Effect of Striatal Lesion with Quinolinate on the Development of Substantia Nigra Dopaminergic Neurons: A Quantitative Morphological Analysis

Abstract

We have previously reported that a developmental axon-sparing striatal injury induced by hypoxia-ischemia results in a diminished adult number of substantia nigra (SN) tyrosine hydroxylase (TH)-positive neurons, in the absence of direct nigral injury. To examine the specific role of striatal injury, we made selective striatal lesions in the 7-day-old rat with quinolinic acid (QA), 40, 80,120 and 480 nmol.
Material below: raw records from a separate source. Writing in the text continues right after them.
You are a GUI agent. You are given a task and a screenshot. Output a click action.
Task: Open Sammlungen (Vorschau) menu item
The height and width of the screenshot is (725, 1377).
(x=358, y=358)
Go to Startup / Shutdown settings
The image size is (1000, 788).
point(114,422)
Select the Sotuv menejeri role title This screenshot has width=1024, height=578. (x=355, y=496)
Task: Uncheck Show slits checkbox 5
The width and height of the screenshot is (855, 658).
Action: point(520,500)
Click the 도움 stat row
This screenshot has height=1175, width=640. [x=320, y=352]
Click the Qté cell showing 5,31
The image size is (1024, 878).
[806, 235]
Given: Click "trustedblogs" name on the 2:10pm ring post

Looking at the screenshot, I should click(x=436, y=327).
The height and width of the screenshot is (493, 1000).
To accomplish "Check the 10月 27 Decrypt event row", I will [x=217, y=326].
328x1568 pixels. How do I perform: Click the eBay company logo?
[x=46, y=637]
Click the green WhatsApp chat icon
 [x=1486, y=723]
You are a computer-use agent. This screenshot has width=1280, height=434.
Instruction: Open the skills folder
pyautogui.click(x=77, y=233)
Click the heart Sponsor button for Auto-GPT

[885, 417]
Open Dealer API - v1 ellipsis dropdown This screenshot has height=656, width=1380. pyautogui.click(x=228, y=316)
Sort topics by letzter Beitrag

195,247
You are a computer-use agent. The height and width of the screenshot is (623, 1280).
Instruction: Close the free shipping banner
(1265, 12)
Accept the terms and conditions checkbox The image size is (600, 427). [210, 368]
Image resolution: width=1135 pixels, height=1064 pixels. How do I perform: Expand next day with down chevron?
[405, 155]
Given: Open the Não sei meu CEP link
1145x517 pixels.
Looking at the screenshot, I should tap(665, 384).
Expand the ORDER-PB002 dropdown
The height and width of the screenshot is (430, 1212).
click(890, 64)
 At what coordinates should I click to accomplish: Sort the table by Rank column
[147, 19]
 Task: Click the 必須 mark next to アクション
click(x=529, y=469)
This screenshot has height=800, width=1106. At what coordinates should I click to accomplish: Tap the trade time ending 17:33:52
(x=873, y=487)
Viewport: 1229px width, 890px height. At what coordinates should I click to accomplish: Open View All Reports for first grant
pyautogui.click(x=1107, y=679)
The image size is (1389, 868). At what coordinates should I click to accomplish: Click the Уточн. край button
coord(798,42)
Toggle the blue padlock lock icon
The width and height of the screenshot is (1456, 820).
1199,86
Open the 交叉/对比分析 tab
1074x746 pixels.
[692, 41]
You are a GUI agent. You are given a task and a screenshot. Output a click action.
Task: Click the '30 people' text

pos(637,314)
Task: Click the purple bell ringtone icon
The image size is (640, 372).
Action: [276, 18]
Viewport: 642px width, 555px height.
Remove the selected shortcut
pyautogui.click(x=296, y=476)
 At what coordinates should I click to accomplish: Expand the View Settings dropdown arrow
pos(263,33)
Striatal lesions resulted in a decrease in the adult number of TH-positive neurons in the ipsilateral SN. The decrease was correlated with the reduction in striatal area (r = 0.76, p < 0.01); a 25–30% reduction in SN neurons was observed at 50–60% striatal area loss. The area of SN pars compacta (SNpc) in animals with 120- and 480-nmol QA lesions was reduced by 12 and 15%, respectively (p < 0.01) and this reduction also correlated with the loss of striatal area (r = 0.63, p < 0.01). Individual TH-positive neuron size and neuron-packing density were unaltered in SNpc on the experimental side. We conclude that the adult number of SN dopaminergic neurons depends on developmental support by the striatum. We hypothesize that less support by the smaller striatum may result in accentuated developmental cell death in the SNpc.